Dataset entries

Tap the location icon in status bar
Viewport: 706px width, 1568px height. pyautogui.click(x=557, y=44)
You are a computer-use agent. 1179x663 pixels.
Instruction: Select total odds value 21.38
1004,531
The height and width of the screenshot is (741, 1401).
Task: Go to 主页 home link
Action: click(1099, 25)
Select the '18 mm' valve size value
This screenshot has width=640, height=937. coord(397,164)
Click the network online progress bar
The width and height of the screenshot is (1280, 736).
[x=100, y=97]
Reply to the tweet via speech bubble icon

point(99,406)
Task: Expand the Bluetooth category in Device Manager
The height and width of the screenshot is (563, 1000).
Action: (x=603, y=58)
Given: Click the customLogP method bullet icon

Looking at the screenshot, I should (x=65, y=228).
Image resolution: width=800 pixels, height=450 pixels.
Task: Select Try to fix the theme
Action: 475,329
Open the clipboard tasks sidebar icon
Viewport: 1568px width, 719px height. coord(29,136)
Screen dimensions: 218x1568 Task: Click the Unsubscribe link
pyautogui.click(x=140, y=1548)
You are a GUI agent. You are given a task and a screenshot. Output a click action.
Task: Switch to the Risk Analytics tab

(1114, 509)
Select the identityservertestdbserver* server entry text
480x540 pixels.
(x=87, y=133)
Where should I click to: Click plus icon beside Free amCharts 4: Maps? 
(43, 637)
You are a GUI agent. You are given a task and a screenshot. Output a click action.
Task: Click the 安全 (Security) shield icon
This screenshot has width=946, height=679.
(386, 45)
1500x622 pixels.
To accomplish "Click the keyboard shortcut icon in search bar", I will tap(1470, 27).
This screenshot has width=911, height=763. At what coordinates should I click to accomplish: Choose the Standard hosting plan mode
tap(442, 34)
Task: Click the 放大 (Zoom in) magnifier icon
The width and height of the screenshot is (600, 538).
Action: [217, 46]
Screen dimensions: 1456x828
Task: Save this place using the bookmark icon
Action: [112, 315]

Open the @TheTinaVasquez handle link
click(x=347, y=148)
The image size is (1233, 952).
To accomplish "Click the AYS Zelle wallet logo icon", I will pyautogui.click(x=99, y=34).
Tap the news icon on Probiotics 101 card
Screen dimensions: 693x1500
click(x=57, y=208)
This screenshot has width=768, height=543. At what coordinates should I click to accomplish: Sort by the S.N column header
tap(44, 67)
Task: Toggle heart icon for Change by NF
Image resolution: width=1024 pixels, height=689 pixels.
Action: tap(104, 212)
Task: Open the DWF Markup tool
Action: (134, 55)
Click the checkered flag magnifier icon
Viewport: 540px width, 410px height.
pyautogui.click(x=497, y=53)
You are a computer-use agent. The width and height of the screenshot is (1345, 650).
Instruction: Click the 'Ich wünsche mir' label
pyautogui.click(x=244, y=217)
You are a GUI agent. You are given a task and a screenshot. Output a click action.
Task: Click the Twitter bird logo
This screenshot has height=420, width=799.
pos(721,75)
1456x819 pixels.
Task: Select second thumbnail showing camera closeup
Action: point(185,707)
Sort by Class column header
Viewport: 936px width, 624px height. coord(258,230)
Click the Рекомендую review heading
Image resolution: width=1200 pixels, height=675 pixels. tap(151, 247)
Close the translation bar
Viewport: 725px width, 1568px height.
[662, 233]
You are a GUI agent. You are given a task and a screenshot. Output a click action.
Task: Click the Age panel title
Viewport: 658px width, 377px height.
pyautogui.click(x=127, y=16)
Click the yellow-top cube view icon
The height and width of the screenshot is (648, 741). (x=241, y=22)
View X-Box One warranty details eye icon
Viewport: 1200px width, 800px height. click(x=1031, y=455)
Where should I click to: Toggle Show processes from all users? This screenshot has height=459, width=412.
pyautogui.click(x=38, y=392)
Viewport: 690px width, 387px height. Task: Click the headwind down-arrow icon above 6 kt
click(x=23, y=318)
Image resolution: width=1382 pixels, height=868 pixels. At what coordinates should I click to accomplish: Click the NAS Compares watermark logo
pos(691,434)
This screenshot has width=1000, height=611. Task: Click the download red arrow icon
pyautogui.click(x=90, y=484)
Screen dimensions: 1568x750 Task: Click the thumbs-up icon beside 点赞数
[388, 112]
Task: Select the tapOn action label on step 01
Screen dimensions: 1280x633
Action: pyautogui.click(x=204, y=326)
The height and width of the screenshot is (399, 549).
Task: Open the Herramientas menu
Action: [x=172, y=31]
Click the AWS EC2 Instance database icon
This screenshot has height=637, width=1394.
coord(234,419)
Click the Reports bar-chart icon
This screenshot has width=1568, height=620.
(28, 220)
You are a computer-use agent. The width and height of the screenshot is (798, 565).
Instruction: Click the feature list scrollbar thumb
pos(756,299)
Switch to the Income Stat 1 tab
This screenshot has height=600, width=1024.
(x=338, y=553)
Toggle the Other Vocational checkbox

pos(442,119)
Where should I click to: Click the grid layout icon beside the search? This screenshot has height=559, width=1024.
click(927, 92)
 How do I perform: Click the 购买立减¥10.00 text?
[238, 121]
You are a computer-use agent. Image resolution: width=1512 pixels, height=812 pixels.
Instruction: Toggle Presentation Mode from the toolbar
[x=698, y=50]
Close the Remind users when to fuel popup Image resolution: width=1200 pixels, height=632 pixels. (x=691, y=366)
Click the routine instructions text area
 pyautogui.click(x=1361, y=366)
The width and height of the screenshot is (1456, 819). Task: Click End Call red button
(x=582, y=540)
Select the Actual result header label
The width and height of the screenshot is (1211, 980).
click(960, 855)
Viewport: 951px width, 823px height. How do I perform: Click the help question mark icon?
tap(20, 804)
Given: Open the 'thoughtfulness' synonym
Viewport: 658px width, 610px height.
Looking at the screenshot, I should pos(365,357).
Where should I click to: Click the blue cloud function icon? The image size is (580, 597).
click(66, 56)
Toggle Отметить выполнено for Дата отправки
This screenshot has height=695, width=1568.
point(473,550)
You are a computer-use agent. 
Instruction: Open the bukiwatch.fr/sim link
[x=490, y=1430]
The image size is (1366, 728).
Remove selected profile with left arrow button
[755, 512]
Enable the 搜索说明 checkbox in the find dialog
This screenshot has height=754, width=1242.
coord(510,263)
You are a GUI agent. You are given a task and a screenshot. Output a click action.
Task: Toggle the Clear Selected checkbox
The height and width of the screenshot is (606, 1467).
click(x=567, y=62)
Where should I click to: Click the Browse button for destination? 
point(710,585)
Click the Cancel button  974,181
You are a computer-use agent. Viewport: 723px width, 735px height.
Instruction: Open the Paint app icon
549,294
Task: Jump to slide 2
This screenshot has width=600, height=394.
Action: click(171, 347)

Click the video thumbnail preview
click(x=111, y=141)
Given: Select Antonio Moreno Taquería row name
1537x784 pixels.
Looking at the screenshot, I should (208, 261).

### [Problem]
Each record shown above must be printed once more, exactly.

### [Reply]
Tap the location icon in status bar
Viewport: 706px width, 1568px height. pyautogui.click(x=557, y=44)
You are a computer-use agent. 1179x663 pixels.
Instruction: Select total odds value 21.38
1004,531
The height and width of the screenshot is (741, 1401).
Task: Go to 主页 home link
Action: click(1099, 25)
Select the '18 mm' valve size value
This screenshot has width=640, height=937. coord(397,164)
Click the network online progress bar
The width and height of the screenshot is (1280, 736).
[x=100, y=97]
Reply to the tweet via speech bubble icon

point(99,406)
Task: Expand the Bluetooth category in Device Manager
The height and width of the screenshot is (563, 1000).
Action: (x=603, y=58)
Given: Click the customLogP method bullet icon

Looking at the screenshot, I should (x=65, y=228).
Image resolution: width=800 pixels, height=450 pixels.
Task: Select Try to fix the theme
Action: 475,329
Open the clipboard tasks sidebar icon
Viewport: 1568px width, 719px height. coord(29,136)
Screen dimensions: 218x1568 Task: Click the Unsubscribe link
pyautogui.click(x=140, y=1548)
You are a GUI agent. You are given a task and a screenshot. Output a click action.
Task: Switch to the Risk Analytics tab

(1114, 509)
Select the identityservertestdbserver* server entry text
480x540 pixels.
(x=87, y=133)
Where should I click to: Click plus icon beside Free amCharts 4: Maps? 
(43, 637)
You are a GUI agent. You are given a task and a screenshot. Output a click action.
Task: Click the 安全 (Security) shield icon
This screenshot has width=946, height=679.
(386, 45)
1500x622 pixels.
To accomplish "Click the keyboard shortcut icon in search bar", I will tap(1470, 27).
This screenshot has width=911, height=763. At what coordinates should I click to accomplish: Choose the Standard hosting plan mode
tap(442, 34)
Task: Click the 放大 (Zoom in) magnifier icon
The width and height of the screenshot is (600, 538).
Action: [217, 46]
Screen dimensions: 1456x828
Task: Save this place using the bookmark icon
Action: [112, 315]

Open the @TheTinaVasquez handle link
click(x=347, y=148)
The image size is (1233, 952).
To accomplish "Click the AYS Zelle wallet logo icon", I will pyautogui.click(x=99, y=34).
Tap the news icon on Probiotics 101 card
Screen dimensions: 693x1500
click(x=57, y=208)
This screenshot has width=768, height=543. At what coordinates should I click to accomplish: Sort by the S.N column header
tap(44, 67)
Task: Toggle heart icon for Change by NF
Image resolution: width=1024 pixels, height=689 pixels.
Action: tap(104, 212)
Task: Open the DWF Markup tool
Action: (134, 55)
Click the checkered flag magnifier icon
Viewport: 540px width, 410px height.
pyautogui.click(x=497, y=53)
You are a computer-use agent. The width and height of the screenshot is (1345, 650).
Instruction: Click the 'Ich wünsche mir' label
pyautogui.click(x=244, y=217)
You are a GUI agent. You are given a task and a screenshot. Output a click action.
Task: Click the Twitter bird logo
This screenshot has height=420, width=799.
pos(721,75)
1456x819 pixels.
Task: Select second thumbnail showing camera closeup
Action: point(185,707)
Sort by Class column header
Viewport: 936px width, 624px height. coord(258,230)
Click the Рекомендую review heading
Image resolution: width=1200 pixels, height=675 pixels. tap(151, 247)
Close the translation bar
Viewport: 725px width, 1568px height.
[662, 233]
You are a GUI agent. You are given a task and a screenshot. Output a click action.
Task: Click the Age panel title
Viewport: 658px width, 377px height.
pyautogui.click(x=127, y=16)
Click the yellow-top cube view icon
The height and width of the screenshot is (648, 741). (x=241, y=22)
View X-Box One warranty details eye icon
Viewport: 1200px width, 800px height. click(x=1031, y=455)
Where should I click to: Toggle Show processes from all users? This screenshot has height=459, width=412.
pyautogui.click(x=38, y=392)
Viewport: 690px width, 387px height. Task: Click the headwind down-arrow icon above 6 kt
click(x=23, y=318)
Image resolution: width=1382 pixels, height=868 pixels. At what coordinates should I click to accomplish: Click the NAS Compares watermark logo
pos(691,434)
This screenshot has width=1000, height=611. Task: Click the download red arrow icon
pyautogui.click(x=90, y=484)
Screen dimensions: 1568x750 Task: Click the thumbs-up icon beside 点赞数
[388, 112]
Task: Select the tapOn action label on step 01
Screen dimensions: 1280x633
Action: pyautogui.click(x=204, y=326)
The height and width of the screenshot is (399, 549).
Task: Open the Herramientas menu
Action: [x=172, y=31]
Click the AWS EC2 Instance database icon
This screenshot has height=637, width=1394.
coord(234,419)
Click the Reports bar-chart icon
This screenshot has width=1568, height=620.
(28, 220)
You are a computer-use agent. The width and height of the screenshot is (798, 565).
Instruction: Click the feature list scrollbar thumb
pos(756,299)
Switch to the Income Stat 1 tab
This screenshot has height=600, width=1024.
(x=338, y=553)
Toggle the Other Vocational checkbox

pos(442,119)
Where should I click to: Click the grid layout icon beside the search? This screenshot has height=559, width=1024.
click(927, 92)
 How do I perform: Click the 购买立减¥10.00 text?
[238, 121]
You are a computer-use agent. Image resolution: width=1512 pixels, height=812 pixels.
Instruction: Toggle Presentation Mode from the toolbar
[x=698, y=50]
Close the Remind users when to fuel popup Image resolution: width=1200 pixels, height=632 pixels. (x=691, y=366)
Click the routine instructions text area
 pyautogui.click(x=1361, y=366)
The width and height of the screenshot is (1456, 819). Task: Click End Call red button
(x=582, y=540)
Select the Actual result header label
The width and height of the screenshot is (1211, 980).
click(960, 855)
Viewport: 951px width, 823px height. How do I perform: Click the help question mark icon?
tap(20, 804)
Given: Open the 'thoughtfulness' synonym
Viewport: 658px width, 610px height.
Looking at the screenshot, I should pos(365,357).
Where should I click to: Click the blue cloud function icon? The image size is (580, 597).
click(66, 56)
Toggle Отметить выполнено for Дата отправки
This screenshot has height=695, width=1568.
point(473,550)
You are a computer-use agent. 
Instruction: Open the bukiwatch.fr/sim link
[x=490, y=1430]
The image size is (1366, 728).
Remove selected profile with left arrow button
[755, 512]
Enable the 搜索说明 checkbox in the find dialog
This screenshot has height=754, width=1242.
coord(510,263)
You are a GUI agent. You are given a task and a screenshot. Output a click action.
Task: Toggle the Clear Selected checkbox
The height and width of the screenshot is (606, 1467).
click(x=567, y=62)
Where should I click to: Click the Browse button for destination? 
point(710,585)
Click the Cancel button  974,181
You are a computer-use agent. Viewport: 723px width, 735px height.
Instruction: Open the Paint app icon
549,294
Task: Jump to slide 2
This screenshot has width=600, height=394.
Action: click(171, 347)

Click the video thumbnail preview
click(x=111, y=141)
Given: Select Antonio Moreno Taquería row name
1537x784 pixels.
Looking at the screenshot, I should (208, 261).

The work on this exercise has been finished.